Wilson Loop Duality and OPE for Super Form Factors of Half-BPS Operators

TL;DR

This paper introduces a dual Wilson loop description for super form factors of half-BPS operators in planar N=4 super-Yang-Mills, providing explicit weak coupling calculations and extending the OPE framework to these form factors.

Contribution

It proposes a novel duality between super form factors and Wilson loops, and extends the OPE approach to include higher-charge operators at any coupling.

Findings

Wilson loop matrix elements match known super form factors at one loop

Tree-level interactions localize at cusps, linking to the amplituhedron

Two-loop weak coupling checks confirm the conjectured OPE blocks

Abstract

We propose a dual Wilson loop description for the MHV super form factors of half-BPS operators in planar $\mathcal{N}=4$ super-Yang-Mills theory. In this description, the local operators are represented by on-shell states, made out of zero-momentum particles, that are absorbed by a null periodic super Wilson loop. We present evidence for this duality at weak coupling, by performing an explicit calculation of the Wilson loop matrix elements through one loop. At tree level, the interactions localize at the cusps of the loop, revealing a simple connection between the super form factors and the $m=2$ tree amplituhedron. At loop level, we show that the Wilson loop calculation reproduces the known results for the super form factors. Inspired by this duality, we extend the OPE program developed for the form factors of the Lagrangian to the super form factors of the higher-charge operators.
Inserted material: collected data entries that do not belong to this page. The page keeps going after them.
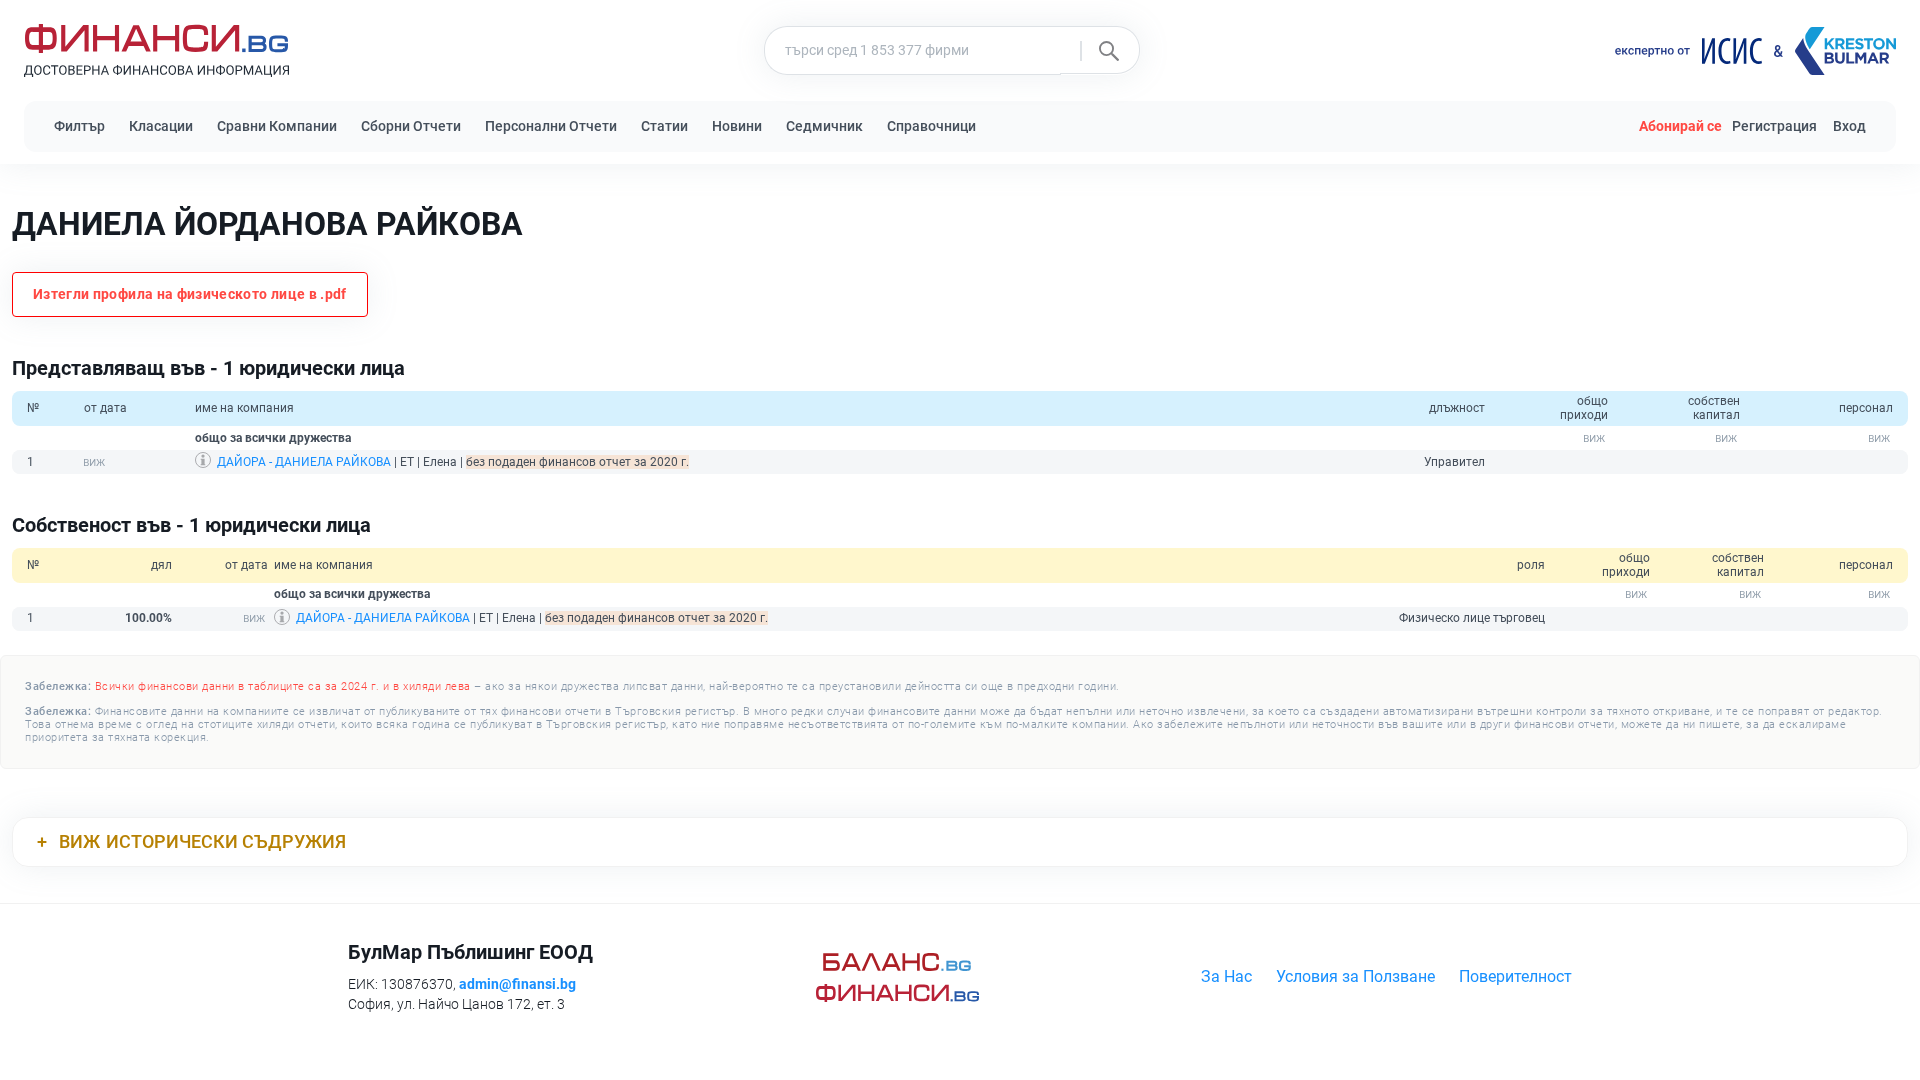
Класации (161, 126)
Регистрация (1774, 126)
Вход (1849, 126)
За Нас (1226, 976)
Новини (737, 126)
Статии (664, 126)
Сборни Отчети (411, 126)
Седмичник (824, 126)
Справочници (931, 126)
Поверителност (1515, 976)
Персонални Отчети (551, 126)
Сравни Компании (277, 126)
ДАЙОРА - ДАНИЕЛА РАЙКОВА (304, 462)
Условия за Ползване (1355, 976)
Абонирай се (1680, 126)
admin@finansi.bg (517, 984)
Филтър (79, 126)
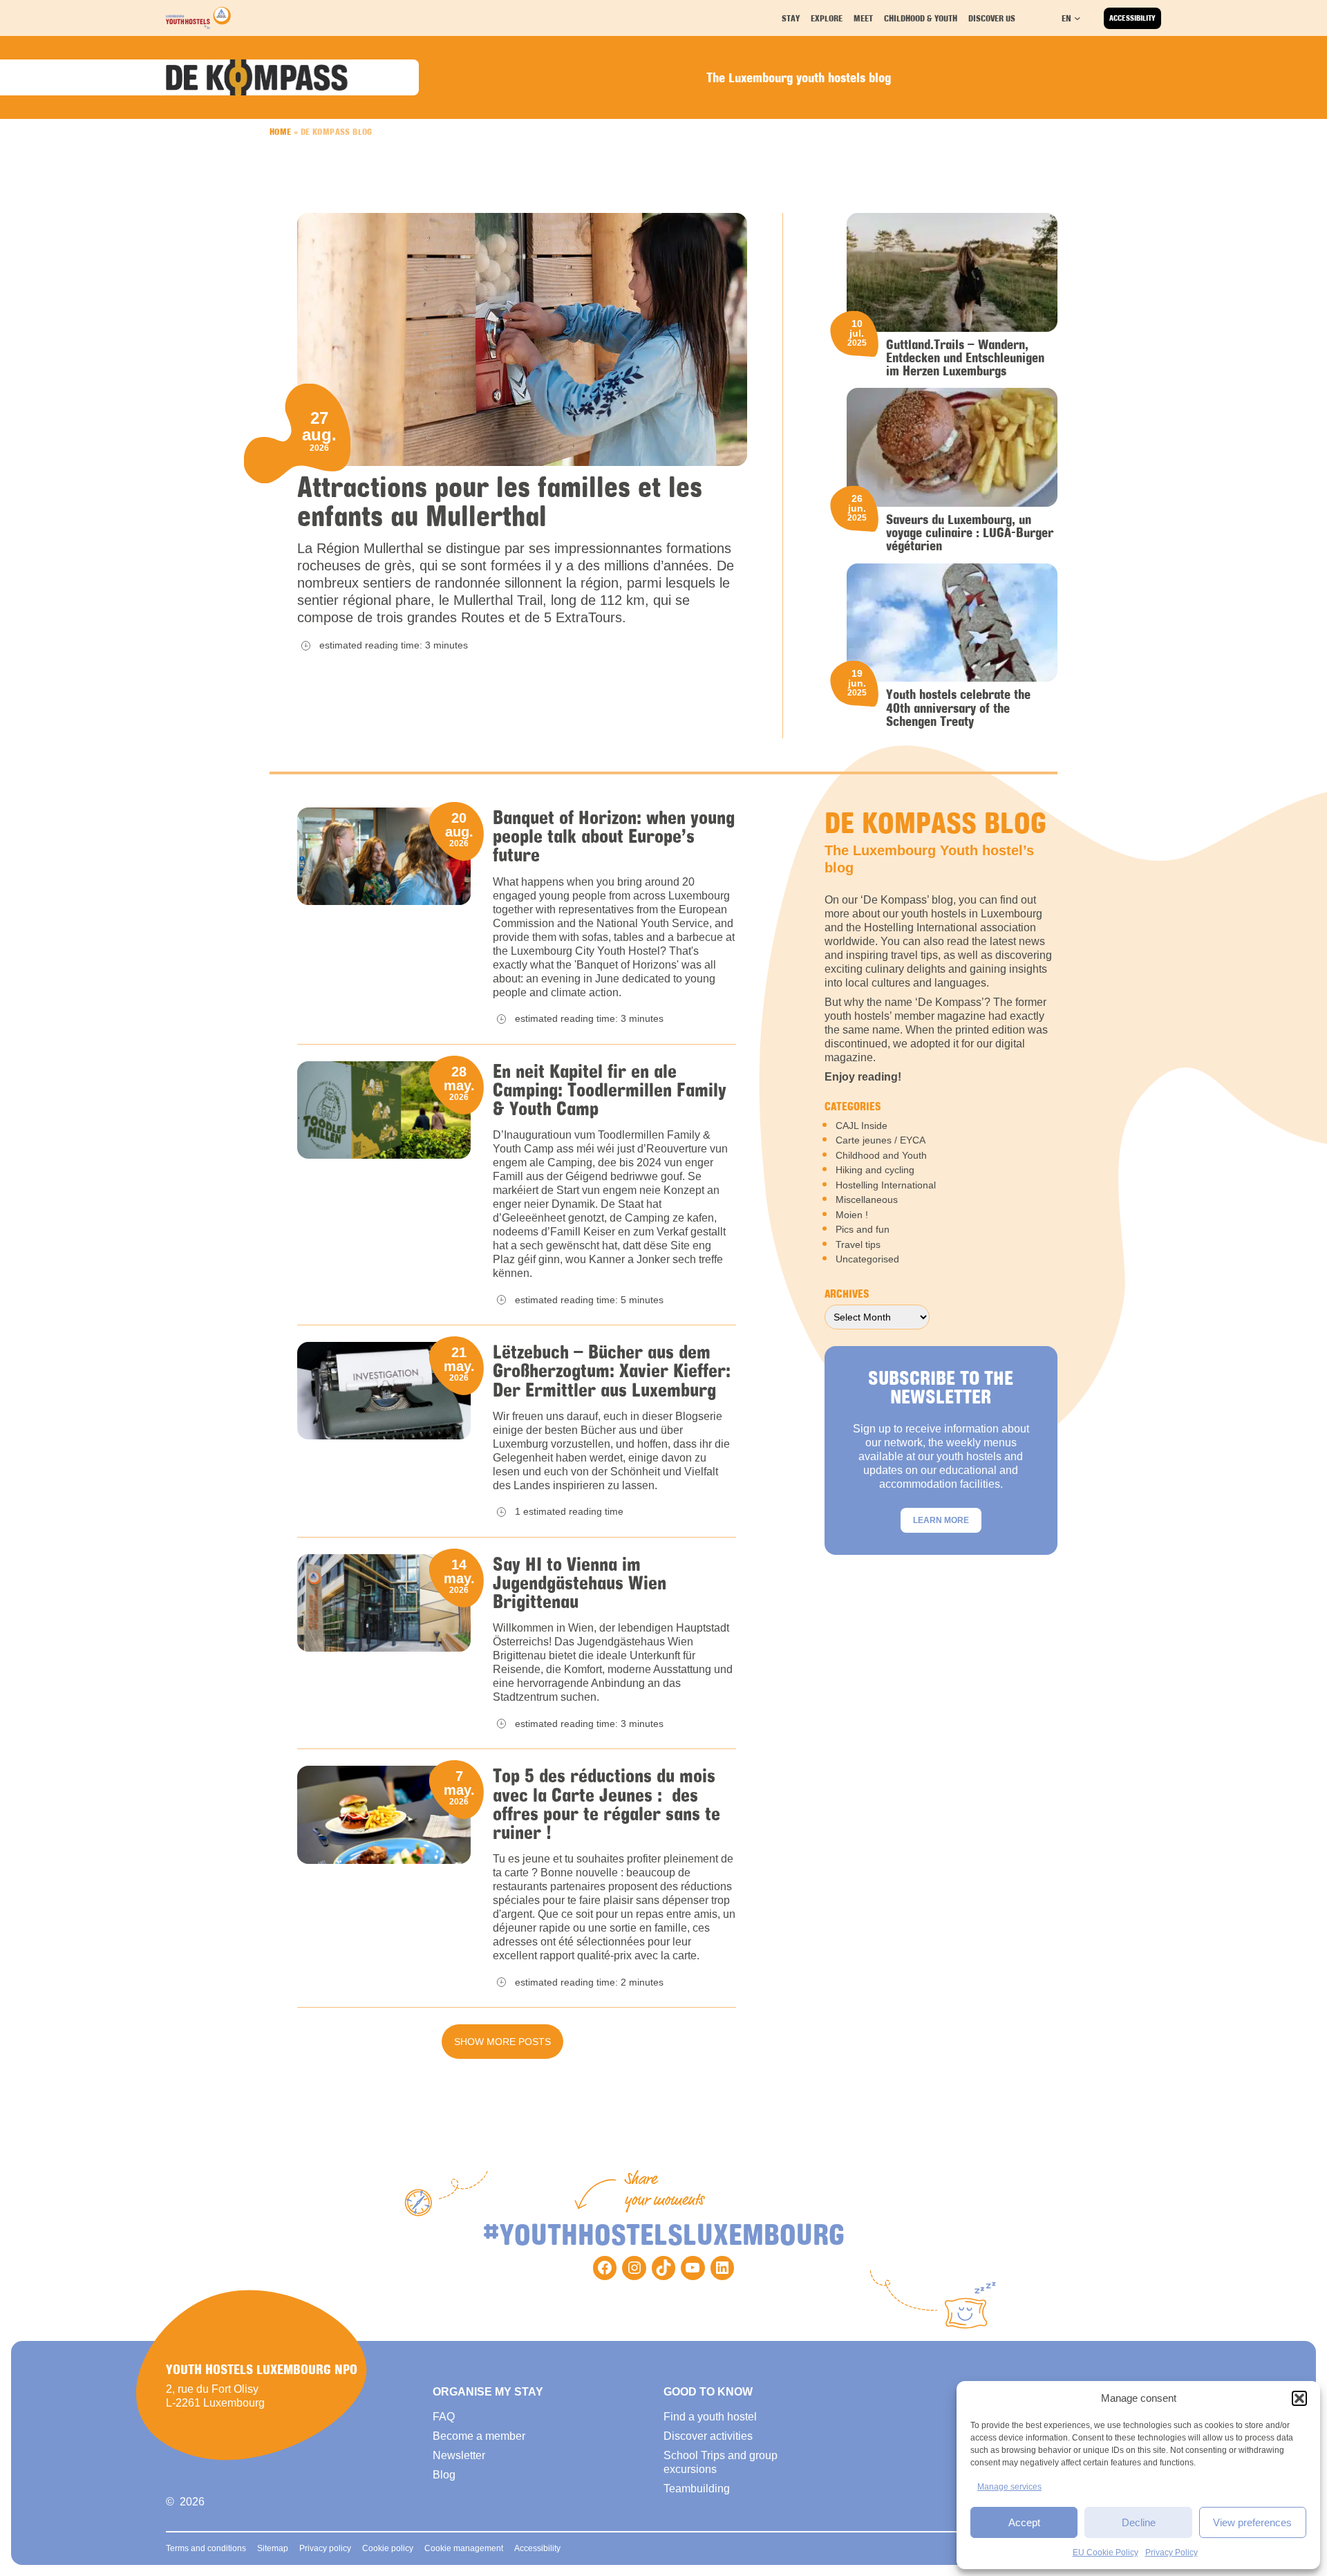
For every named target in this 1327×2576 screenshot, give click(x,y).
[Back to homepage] (198, 18)
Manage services (1009, 2487)
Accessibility (1132, 18)
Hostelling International (886, 1185)
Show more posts (502, 2041)
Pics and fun (863, 1229)
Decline (1139, 2522)
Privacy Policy (1171, 2552)
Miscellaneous (867, 1199)
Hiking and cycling (875, 1169)
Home (281, 131)
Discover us (991, 18)
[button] (1299, 2398)
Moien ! (852, 1214)
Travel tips (858, 1244)
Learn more (941, 1520)
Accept (1024, 2522)
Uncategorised (867, 1258)
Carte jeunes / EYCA (880, 1140)
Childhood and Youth (881, 1155)
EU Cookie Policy (1105, 2552)
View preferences (1252, 2522)
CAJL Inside (861, 1125)
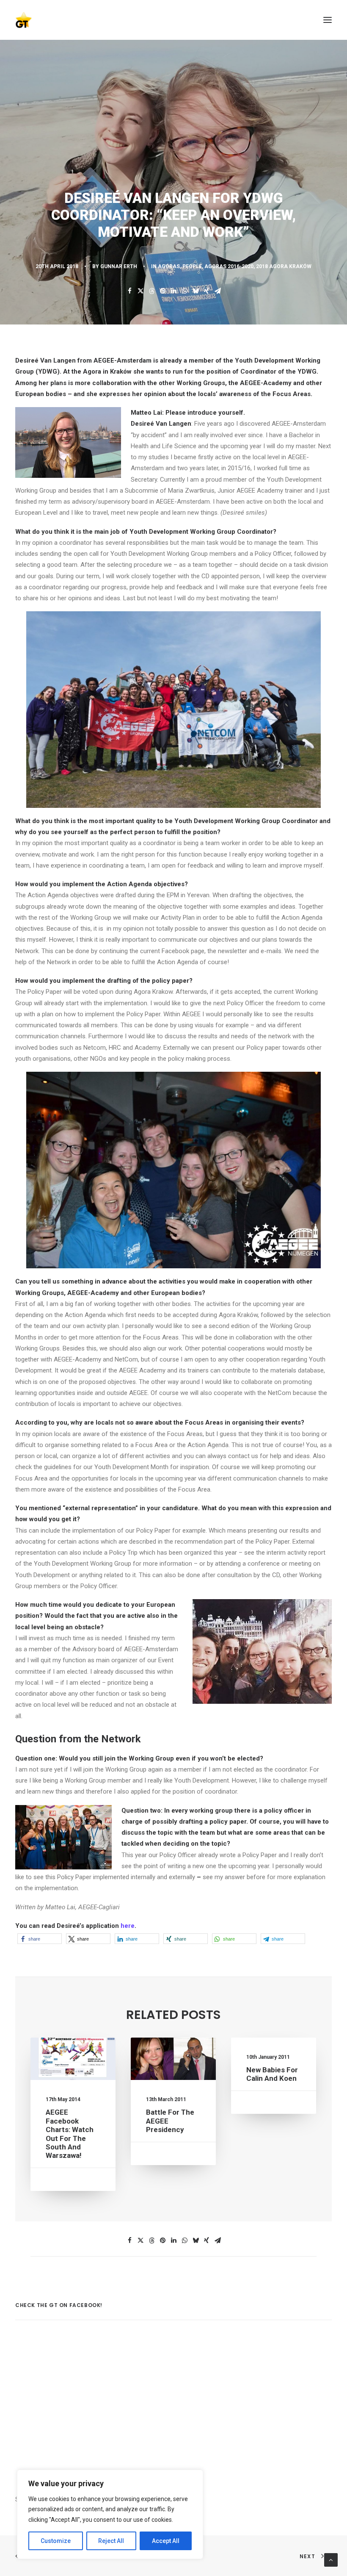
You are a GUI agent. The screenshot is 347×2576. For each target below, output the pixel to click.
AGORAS (169, 266)
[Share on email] (217, 291)
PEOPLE (192, 266)
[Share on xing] (206, 291)
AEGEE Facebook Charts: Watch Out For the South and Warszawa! (70, 2134)
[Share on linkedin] (173, 291)
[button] (327, 20)
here (128, 1926)
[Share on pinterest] (162, 291)
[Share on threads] (151, 291)
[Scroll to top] (331, 2559)
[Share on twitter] (140, 291)
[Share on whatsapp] (184, 291)
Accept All (165, 2540)
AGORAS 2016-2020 (228, 266)
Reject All (111, 2540)
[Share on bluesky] (195, 291)
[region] (110, 2514)
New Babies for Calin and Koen (272, 2074)
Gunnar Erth (118, 266)
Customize (56, 2540)
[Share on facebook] (129, 291)
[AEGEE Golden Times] (173, 19)
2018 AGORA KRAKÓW (283, 266)
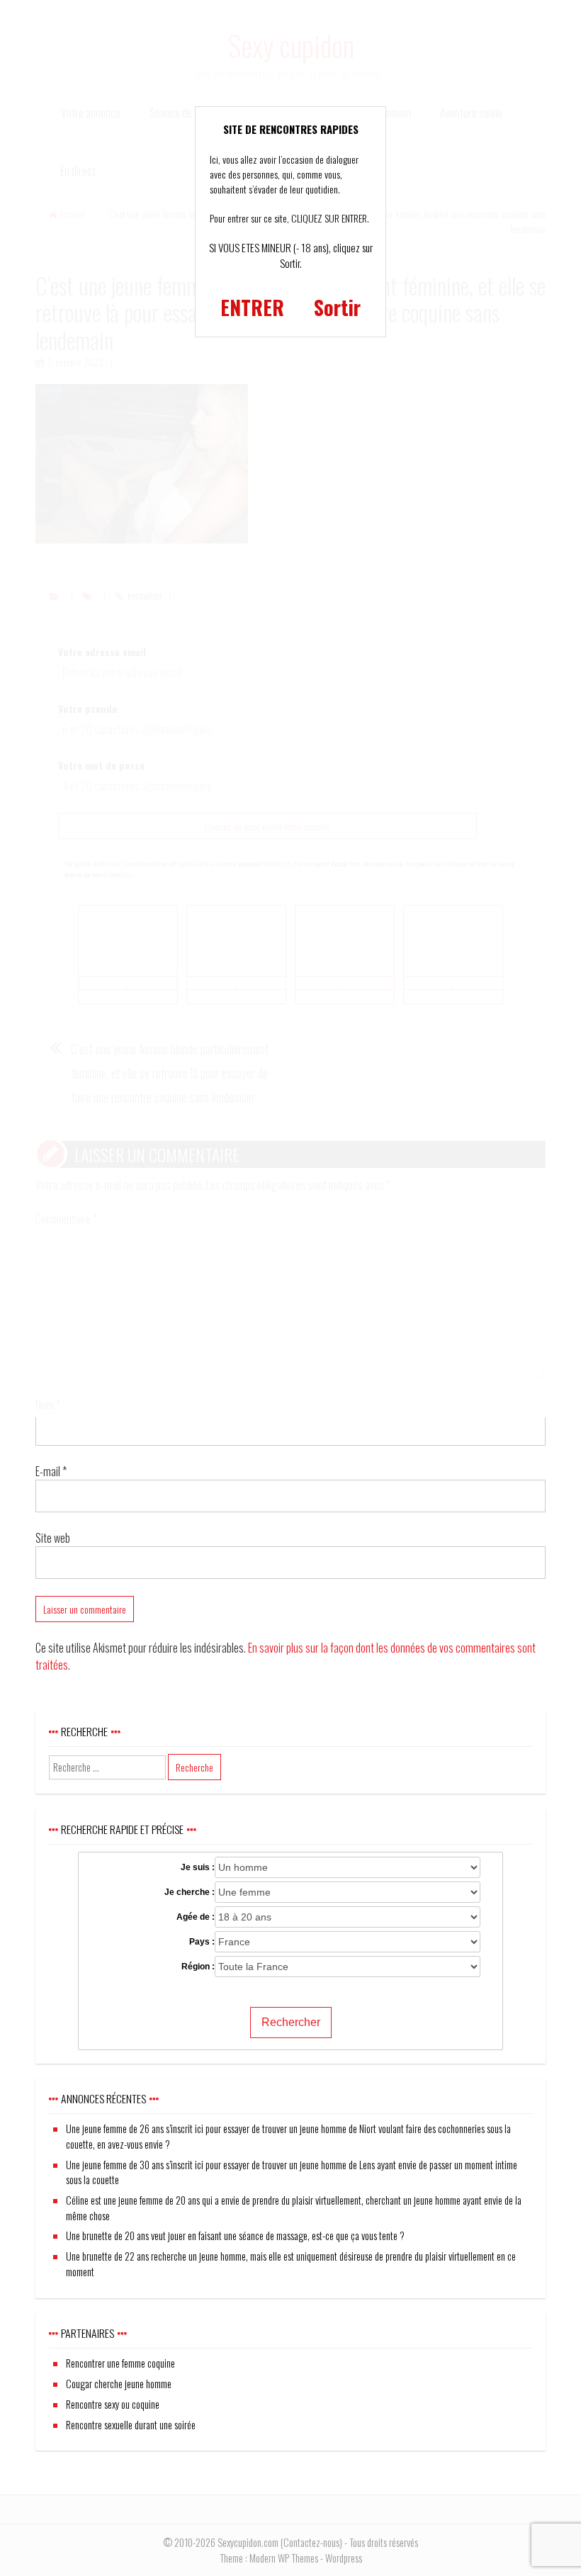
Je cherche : (189, 1892)
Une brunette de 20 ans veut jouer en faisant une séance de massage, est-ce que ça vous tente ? (235, 2235)
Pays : (202, 1942)
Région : (198, 1967)
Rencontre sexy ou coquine (112, 2404)
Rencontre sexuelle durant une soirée (131, 2424)
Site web (52, 1537)
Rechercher (290, 2022)
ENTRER (252, 307)
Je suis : (198, 1867)
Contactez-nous (311, 2542)
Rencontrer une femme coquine (120, 2363)
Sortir (337, 307)
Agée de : (195, 1917)
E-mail (51, 1471)
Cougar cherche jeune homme (118, 2383)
We introduce non-perturbative axioms and conjectures for the main building blocks that govern the exchange of the lightest flux-tube excitations. These blocks appear as simple refinements of the form factor transitions introduced in earlier OPE studies. They are expressed at any value of the 't Hooft coupling in terms of the tilted Beisert-Eden-Staudacher kernel. We carry out checks of our conjectures up to two loops at weak coupling for three- and four-point form factors of half-BPS operators of various lengths, finding perfect agreement with perturbative data.